I'll look around for a good SS fab. shop and post once I have things to report.

It'll take me a couple of days, so if anyone else has recommendations please don't be shy.
 

Christian Williams

E381 - Los Angeles
Senior Moderator
Blogs Author
This is the place to go in Southern Cal. There is, or used to be, a San Francisco firm of same name. Anyhow, any similar shop. Stainless tubing is common in industry and fabrication not very expensive.

 

Kenneth K

Contributing Partner
Blogs Author
The pulpit removes easily from the four stanchion bases, so you can just remove the piece and bring it in. Make note of the measurements you need between all the stanchion bases so the repaired piece still lines up with the bases. I'd also inspect all the stanchion bases closely. If bent/deformed, the bedding material beneath may have been disturbed causing future leaks.
 

SSawyer

New Member
This is the place to go in Southern Cal. There is, or used to be, a San Francisco firm of same name. Anyhow, any similar shop. Stainless tubing is common in industry and fabrication not very expensive.

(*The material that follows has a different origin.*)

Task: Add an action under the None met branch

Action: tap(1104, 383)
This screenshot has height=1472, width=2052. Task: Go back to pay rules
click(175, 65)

Excellent! Over the moon to hear that it might not cost me an arm and a leg after all. It looks like Railmakers in Richmond has permanently closed, but I reached out to the Southern Cal location for recommendations.
 

SSawyer

New Member
The pulpit removes easily from the four stanchion bases, so you can just remove the piece and bring it in. Make note of the measurements you need between all the stanchion bases so the repaired piece still lines up with the bases. I'd also inspect all the stanchion bases closely. If bent/deformed, the bedding material beneath may have been disturbed causing future leaks.
Thank you for pointing that out as well, it pulpit itself is pretty mangled so I'll do some examining when I remove the piece.
 

Loren Beach

O34 - Portland, OR
Senior Moderator
Blogs Author
You will, IMHO, need to get at the underside of the deck to access the nuts and backing plates. Also the one leg with the lighting cable from the nav light.
Not sure about access on this model, but you may have to remove the anchor well "tub". I have helped a friend with this removal on a 32-3. Tedious work, but quite do-able.
 

goldenstate

Sustaining Member
Blogs Author
I would also price your job at Svendsen’s metal shop in Point Richmond. They make biminis etc and have good service in my experience.